Las opiniones respecto a la relación calidad-precio muestran matices interesantes. Mientras algunos clientes consideran que los precios son adecuados para la cantidad y calidad ofrecida, otros cuestionan el incremento de tarifas en comparación con años anteriores. Las cantidades son generalmente valoradas como generosas, y la posibilidad de elegir entre diferentes guarniciones sin coste adicional es apreciada por los comensales.

El nivel de precios moderado (categoría 2 sobre 4) sitúa al establecimiento en un punto intermedio del mercado, ni muy económico ni premium, lo cual puede resultar atractivo para un público diverso pero también puede generar expectativas que no siempre se cumplen.
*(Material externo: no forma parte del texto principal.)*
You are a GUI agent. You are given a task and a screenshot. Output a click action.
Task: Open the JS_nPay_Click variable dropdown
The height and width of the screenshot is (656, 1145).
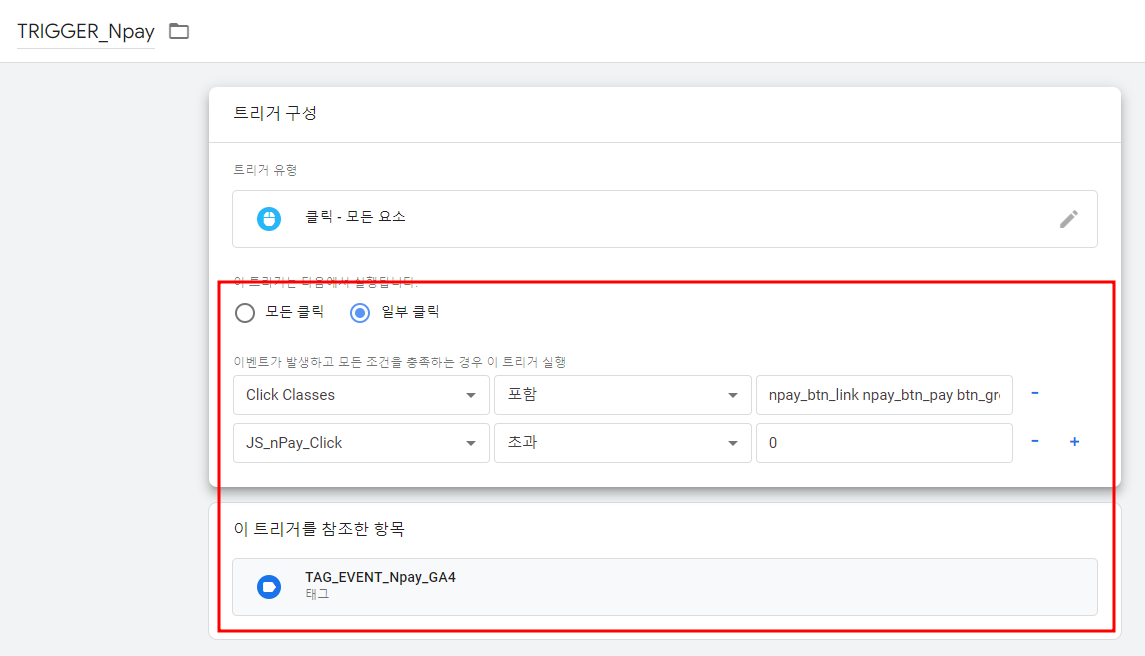(x=361, y=442)
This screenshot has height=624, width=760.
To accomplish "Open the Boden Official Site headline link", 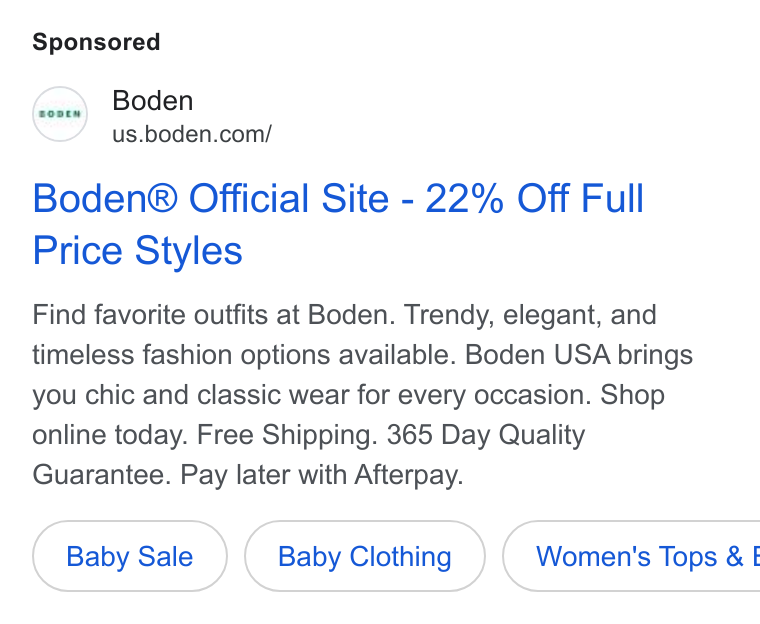I will pyautogui.click(x=338, y=224).
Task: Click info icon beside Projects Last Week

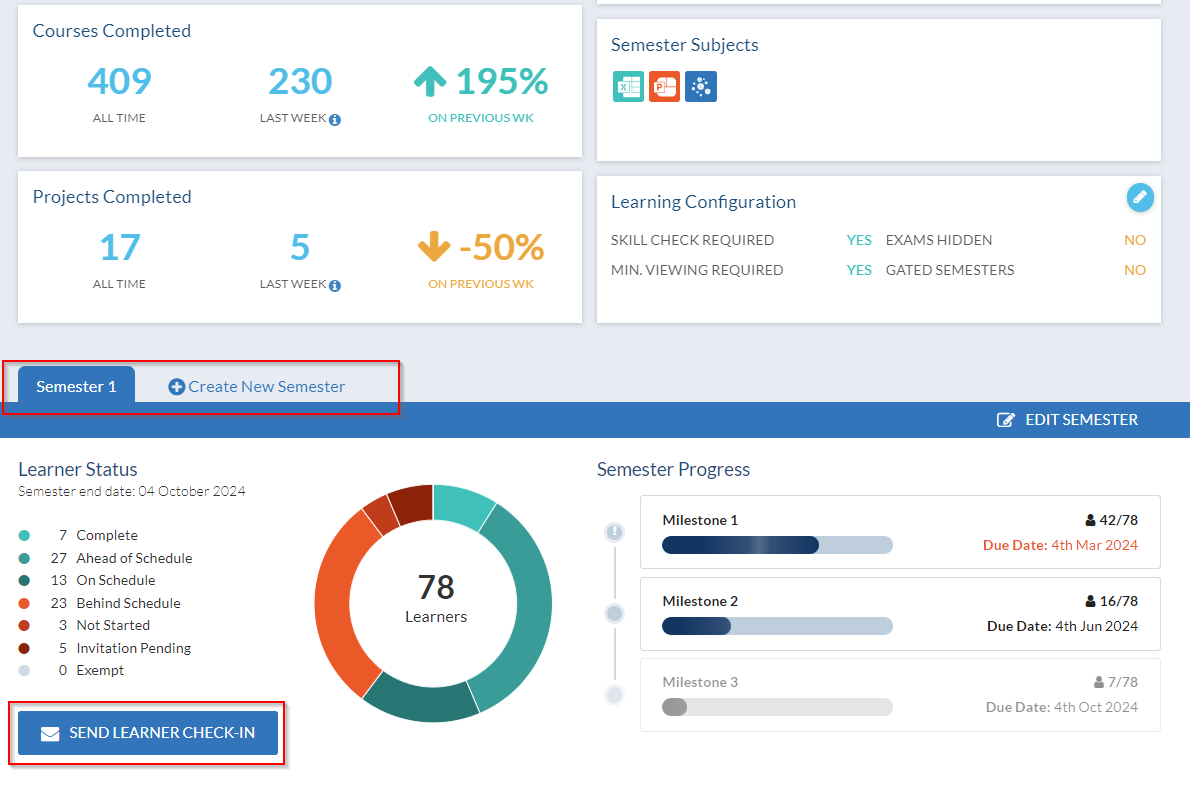Action: click(x=335, y=286)
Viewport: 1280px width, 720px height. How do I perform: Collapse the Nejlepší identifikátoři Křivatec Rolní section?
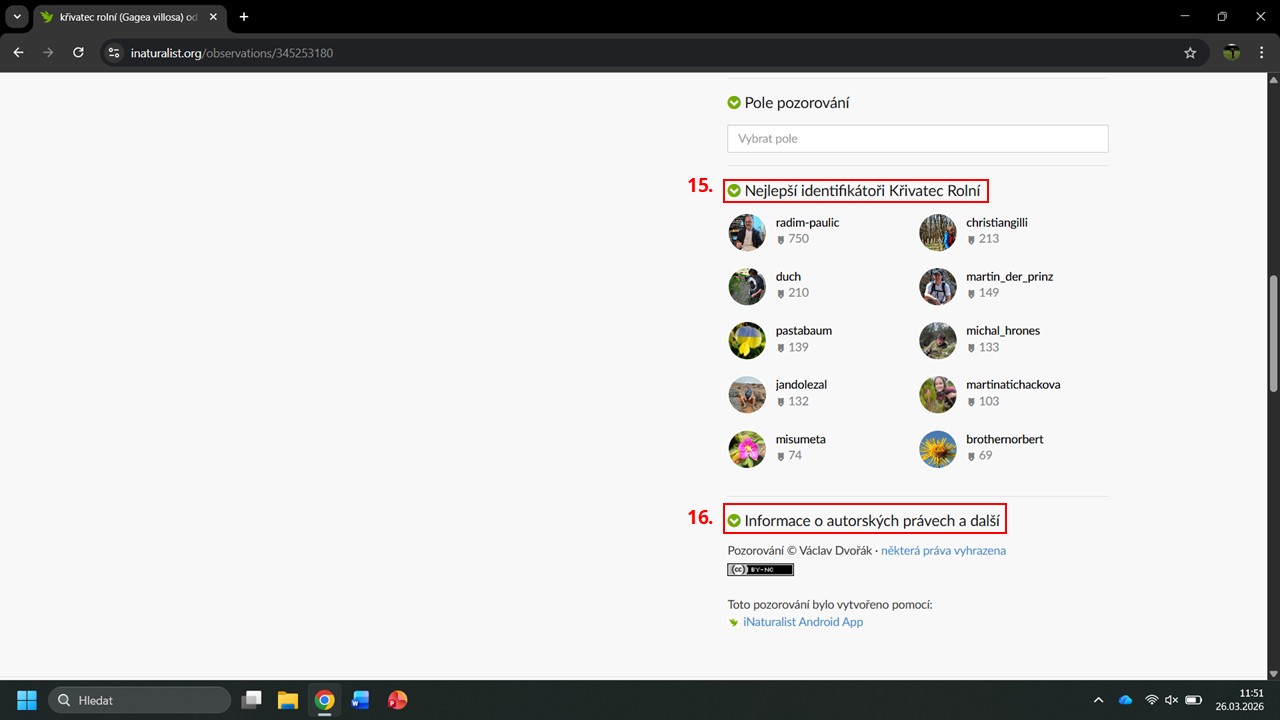click(x=734, y=190)
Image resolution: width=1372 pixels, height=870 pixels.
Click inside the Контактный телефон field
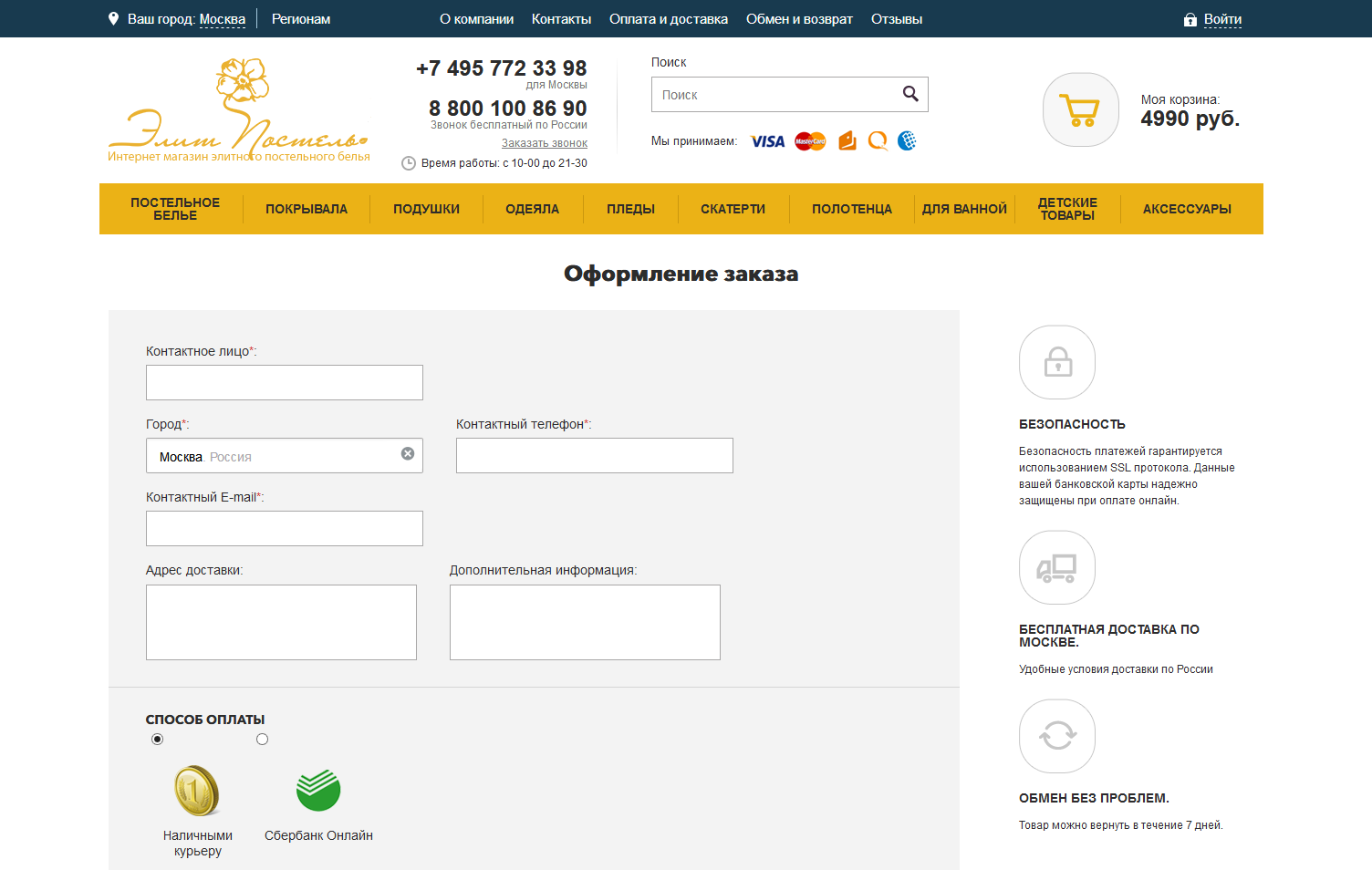594,455
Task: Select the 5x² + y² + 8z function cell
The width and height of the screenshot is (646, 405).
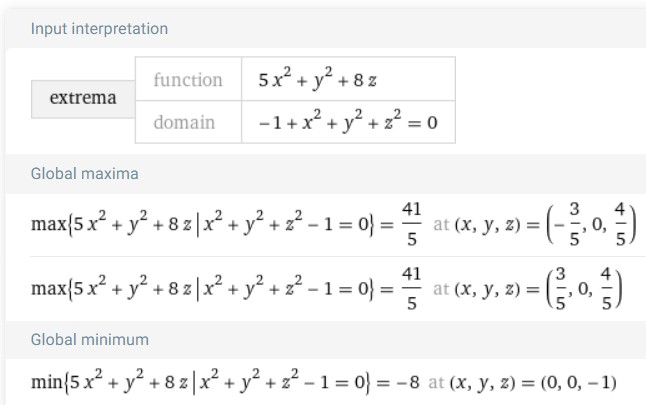Action: point(349,80)
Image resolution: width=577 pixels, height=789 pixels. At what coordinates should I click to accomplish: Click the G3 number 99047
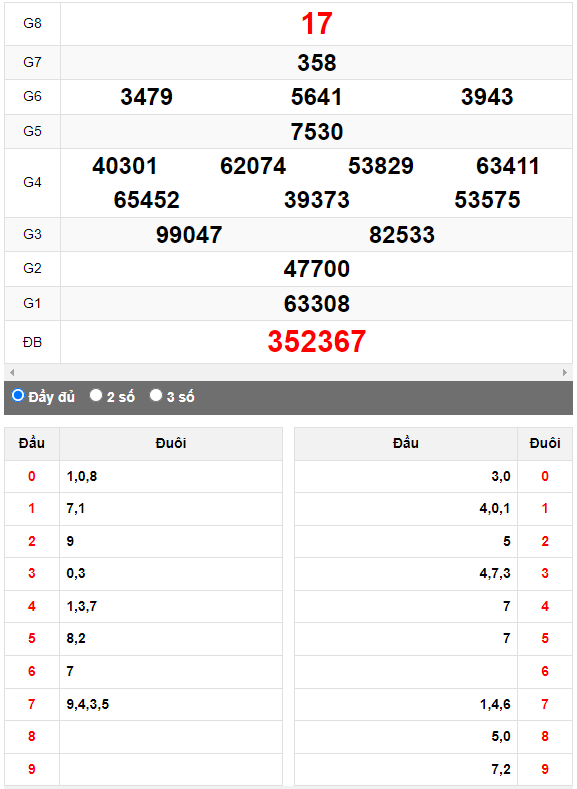[x=189, y=235]
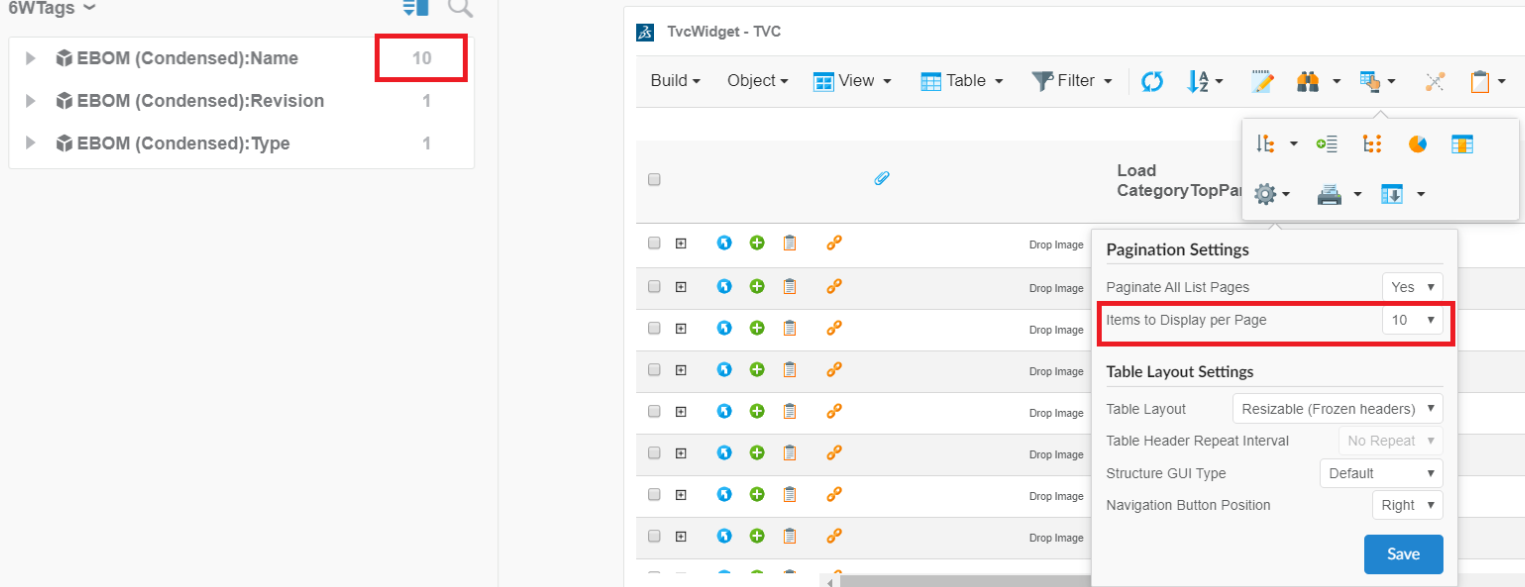Expand the EBOM (Condensed):Name tag
The width and height of the screenshot is (1525, 587).
pos(31,59)
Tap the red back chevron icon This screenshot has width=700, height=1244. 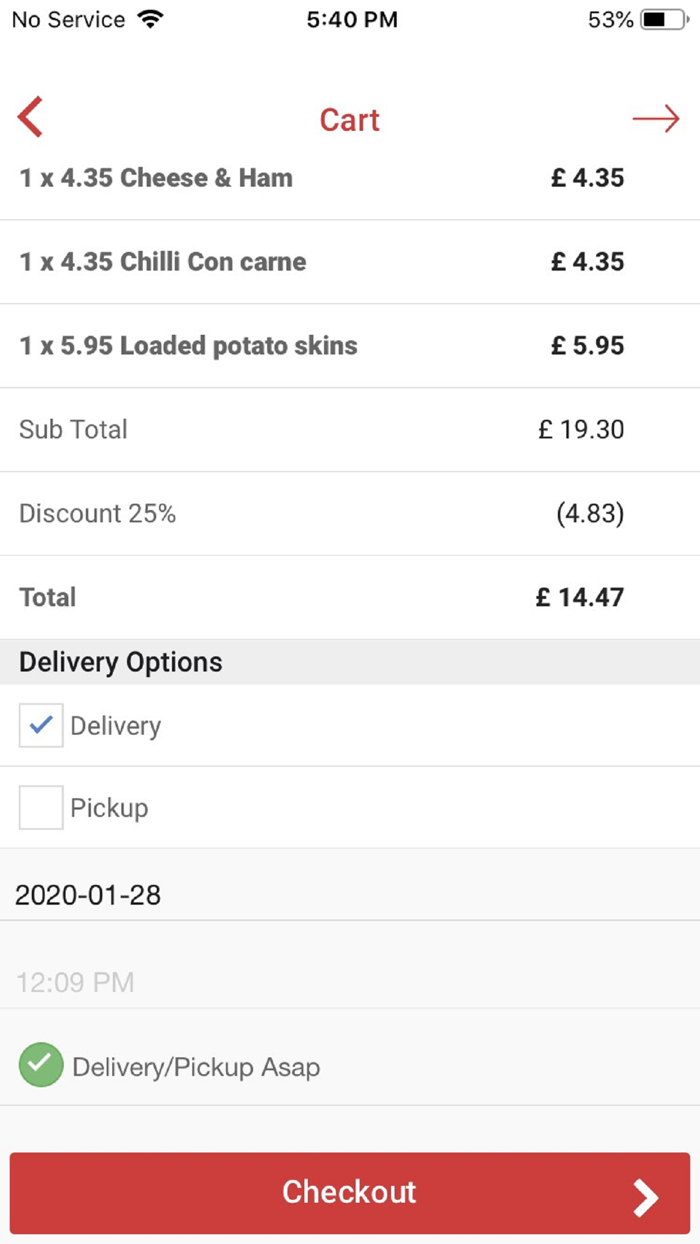point(31,118)
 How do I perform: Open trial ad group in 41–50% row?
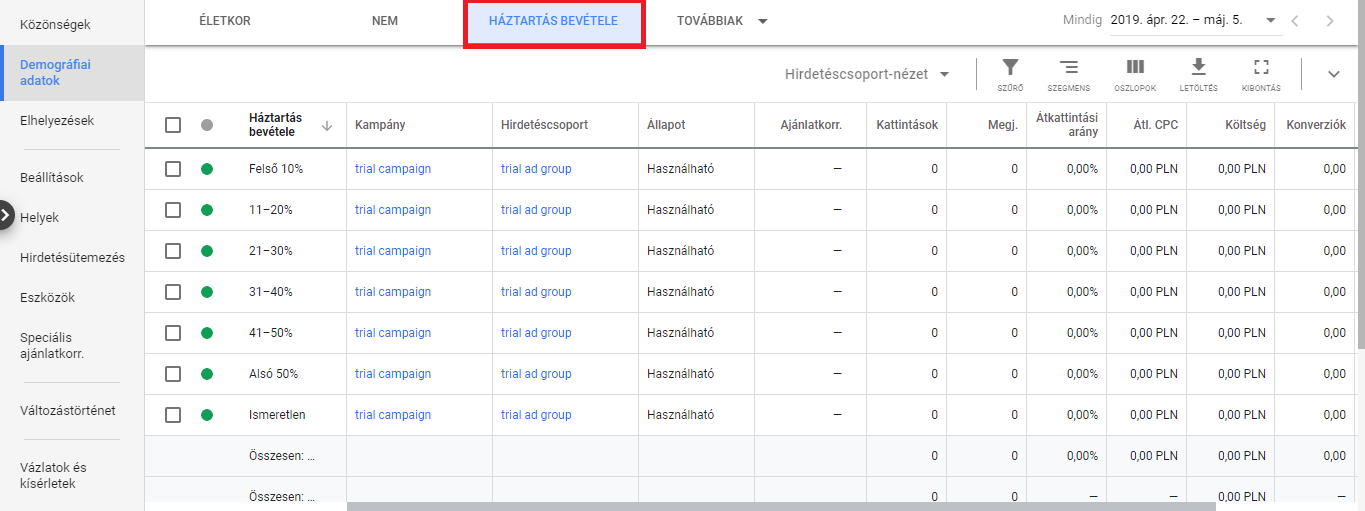[x=536, y=333]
Accesibilidad y limitaciones físicas

Un aspecto a considerar es la estructura física del local, que cuenta con varias plantas y escaleras. Varios clientes reportan que no existe ascensor, lo cual limita el acceso a personas con movilidad reducida o familias con cochecitos de bebé. El baño ubicado en plantas superiores puede representar una barrera para ciertos perfiles de clientes, generando exclusión involuntaria.

recomendaciones

El VIPS de Alcalá 23 en Madrid ofrece una propuesta gastronómica versátil con opciones para diferentes gustos y momentos del día. La variedad de su carta, los horarios extensos y su ubicación privilegiada constituyen sus principales fortalezas. Sin embargo, los problemas recurrentes con la velocidad del servicio, la temperatura de los platos y la inconsistencia en la atención al cliente representan áreas de mejora significativas.

Para maximizar la experiencia, se recomienda visitar el establecimiento en horarios de menor afluencia, evitar las horas punta si se busca un servicio más ágil, y comunicar claramente cualquier especificación dietética al realizar el pedido. El personal amable y profesional existe en el equipo, pero encontrar al empleado adecuado puede depender del turno asignado.